MILANO – Natale per i Cristiani è la festa di Dio che si rivela in terra: il Vangelo di Luca tramanda che quando Cesare Augusto ordinò il censimento di tutto l’impero anche Giuseppe si recò in Giudea, verso la città di Davide chiamata Betlemme per farsi registrare con Maria, sua sposa e che, mentre erano là, “si compì per lei il tempo del parto ed ella diede alla luce il suo figlio primogenito, lo fasciò e lo pose in una mangiatoia”. I pastori accorsi con i loro doni “Videro in panni avvolto//In un presepe accolto//Vagire il Re del Ciel”, come scrive liricamente Alessandro Manzoni ne “Il Natale”.
La nascita di Cristo è descritta con grande semplicità, sia nel testo laico sia in quello religioso, perché essa è nel contempo espressione del patto ritrovato tra Dio e l’umanità, ma soprattutto del grande amore di un Dio che si fa uomo in una misera grotta e non già in un palazzo dorato di potenti o prepotenti per assurgere ad emblema, oltre che di fede, di giustizia sociale ed amore; Papa Francesco sottolinea che con la nascita di Gesù è nata una promessa nuova, è nato un mondo nuovo, ma anche un mondo che può essere “sempre rinnovato”.

Consegna 1 — Trascrivi senza modifiche le righe dei record a partire da quella che contiene "650x432 pixels." fino alla fine dei record, entrambe le estremità comprese, omettendo le immagini.

Dati sulle coordinate degli elementi
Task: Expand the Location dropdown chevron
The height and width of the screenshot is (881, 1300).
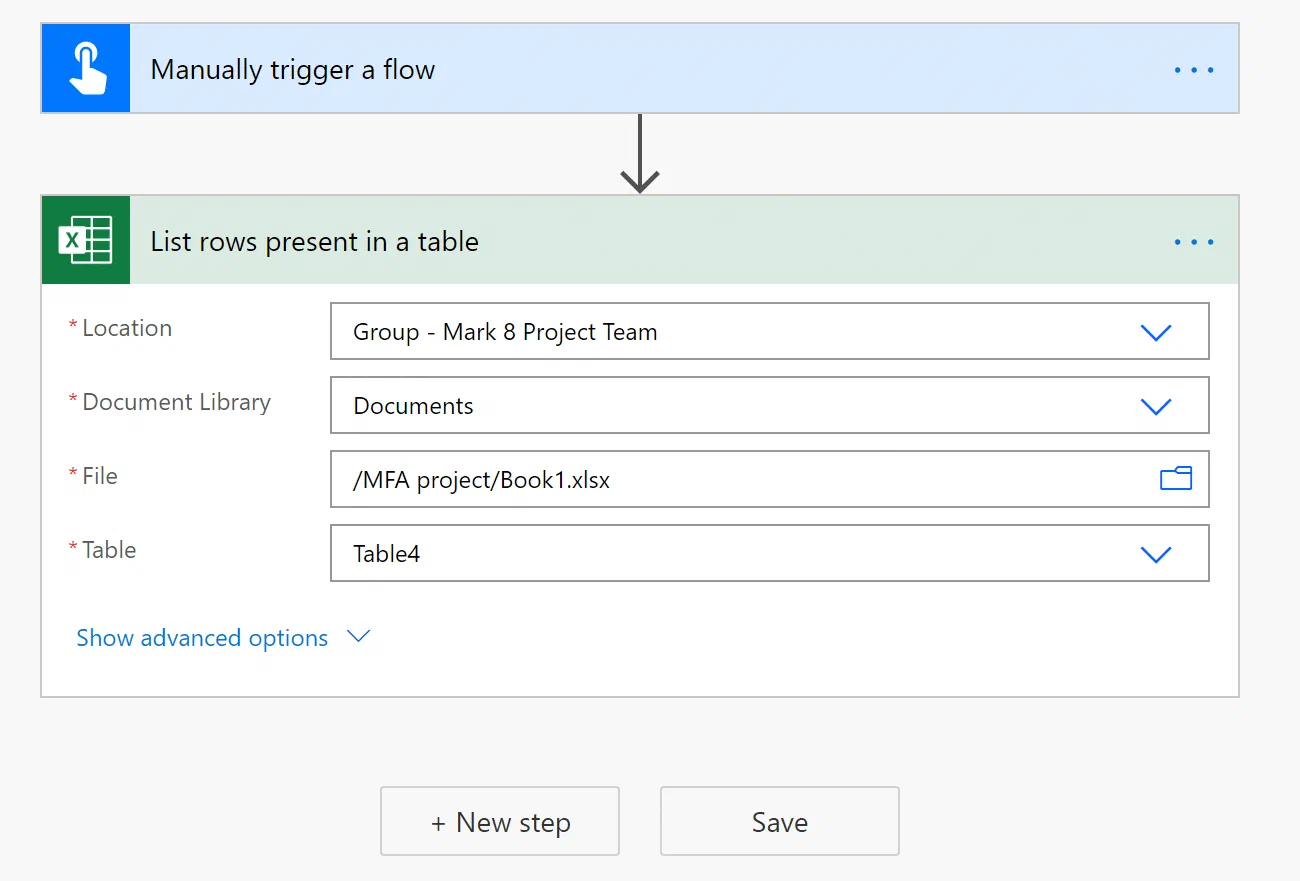Action: tap(1156, 332)
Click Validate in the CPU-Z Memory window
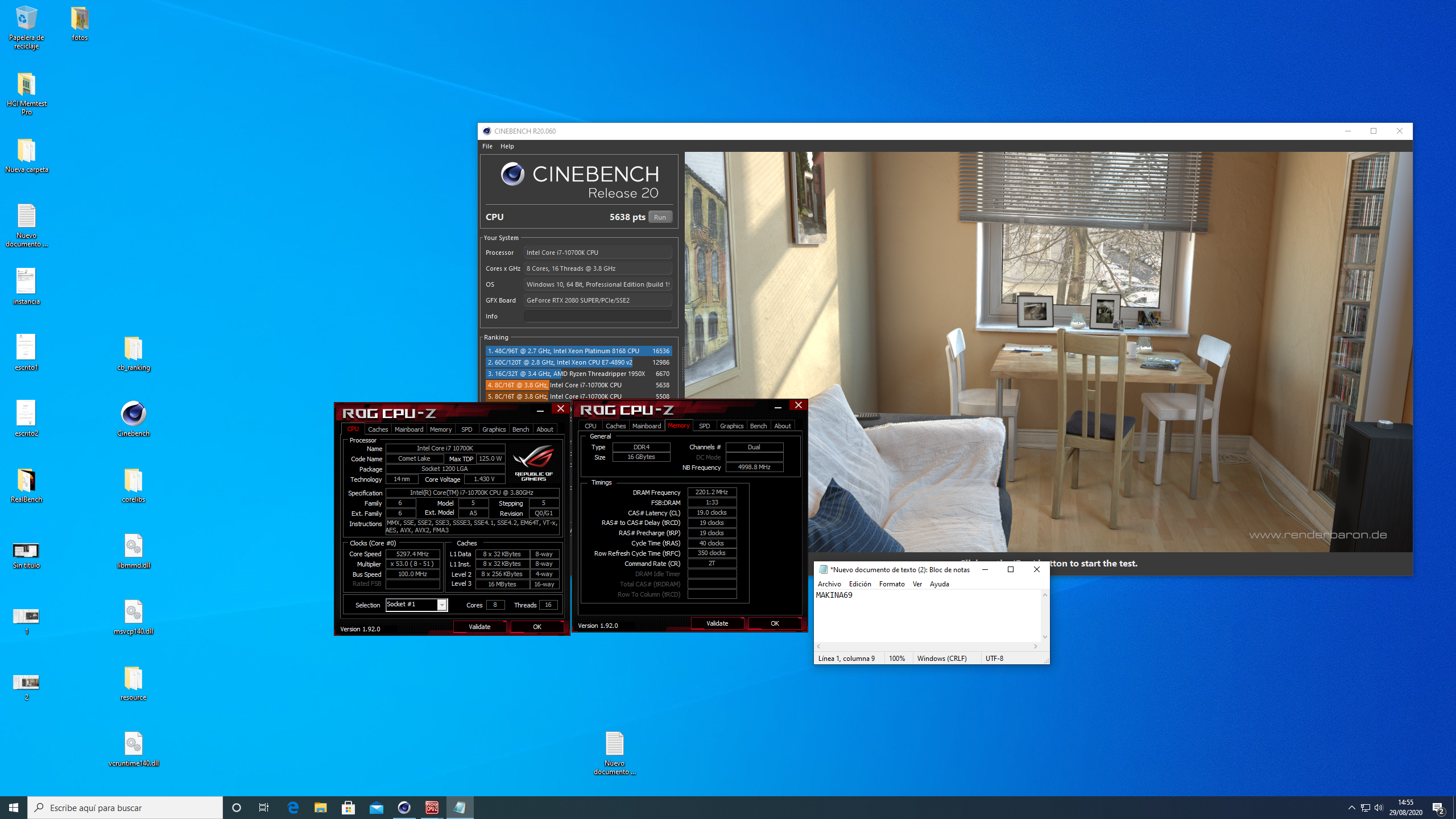The height and width of the screenshot is (819, 1456). point(717,623)
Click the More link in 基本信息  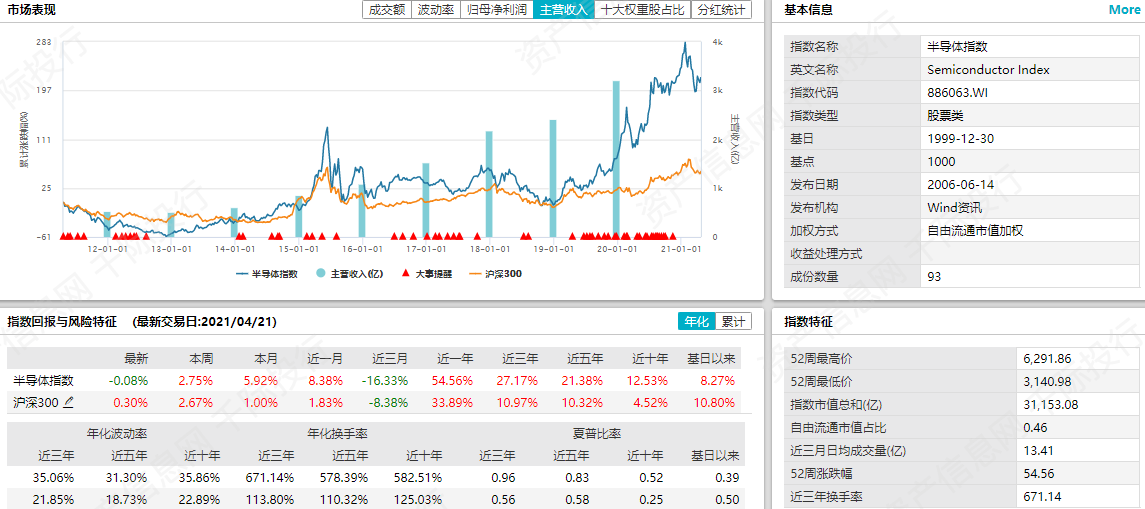click(1123, 10)
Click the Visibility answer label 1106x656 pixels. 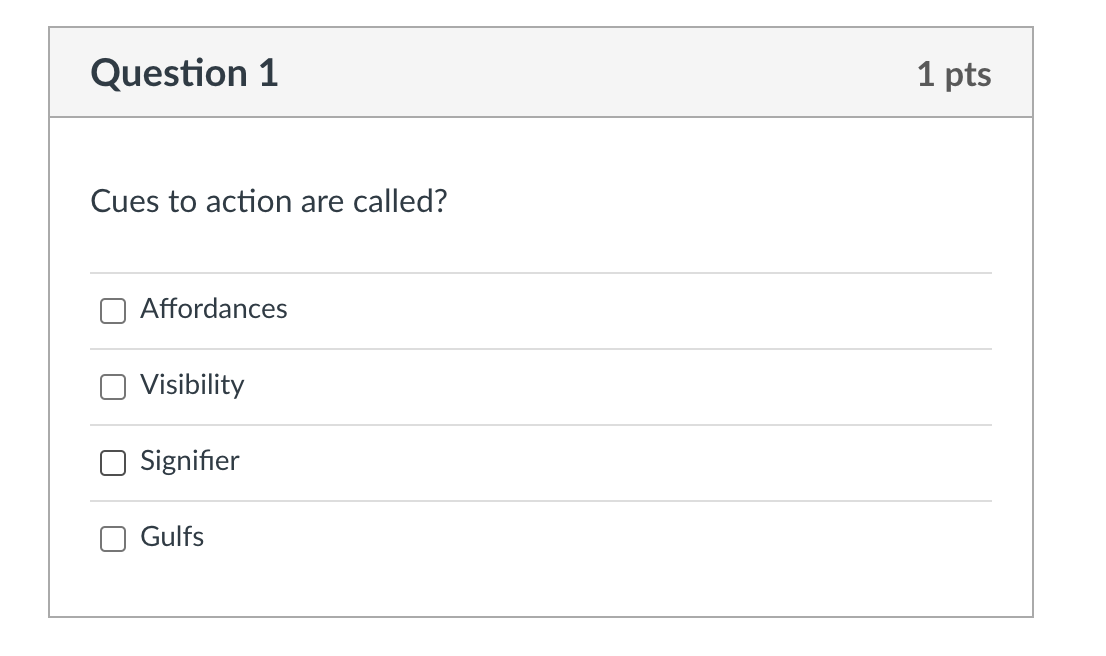(192, 386)
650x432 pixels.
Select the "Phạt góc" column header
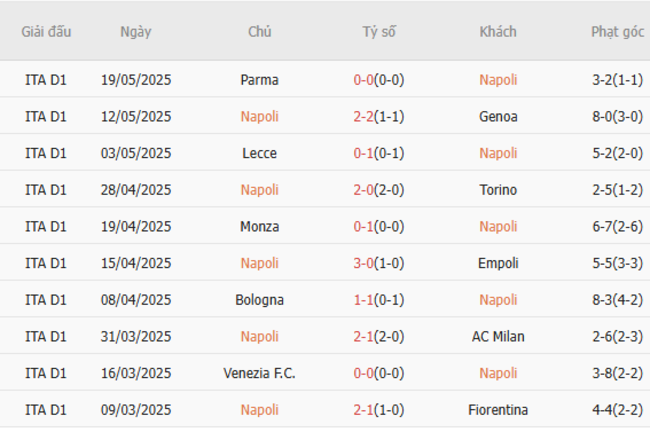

Consegna 2 — Scrivi il seguito del brano sul Natale, riprendendo dopo la sua ultima frase.

Risultato 1 —
650x432 pixels.
Select the "Phạt góc" column header

Risultato 2 —
Non è storicamente accertato che la data del Natale cada esattamente il 25 dicembre, le ipotesi suggeriscono una volutamente ricercata coincidenza con il pagano Dies Natalis Solis Invicti (Giorno di nascita del Sole Invitto), festa che veniva celebrata nel momento dell’anno in cui la durata del giorno si allunga dopo il solstizio d’inverno: la rinascita, appunto, del sole. Spesso la ritualità della tradizione cristiana si lega a quella popolare e contadina e, più in specifico in ambito italiano, a quella del mondo latino; in questo caso ai Saturnalia che si celebravano dalla fine di novembre sino al 23 dicembre in onore di Saturno che, cacciato dall’Olimpo, aveva posto la sua dimora nel Lazio dando inizio all’età dell’oro (aetas aurea).
La festa aveva un duplice valore: da una parte essa rappresentava una sorta di rovesciamento della realtà che sovvertiva i rapporti sociali in nome dell’eguaglianza e della fratellanza umana al punto che gli schiavi (servi) in quei giorni vivevano come e con i padroni (patroni) ed uno di loro veniva perfino nominato re (princeps Saturnalicius). Era inoltre consentito che il potere e le istituzioni venissero irrisi con atti e personaggi anche volgarmente irriverenti, aspetto questo che è ancora vivo in alcune maschere della tradizione popolare e che rende i Saturnalia più vicini al Carnevale. Seconda caratteristica della festività latina era lo scambio di doni: pietanze d’ogni genere, piccole statuette (sigilla o sigillaria) acquistate nei mercatini che si tenevano per le strade, candele a ricordare la luce del regno di Saturno.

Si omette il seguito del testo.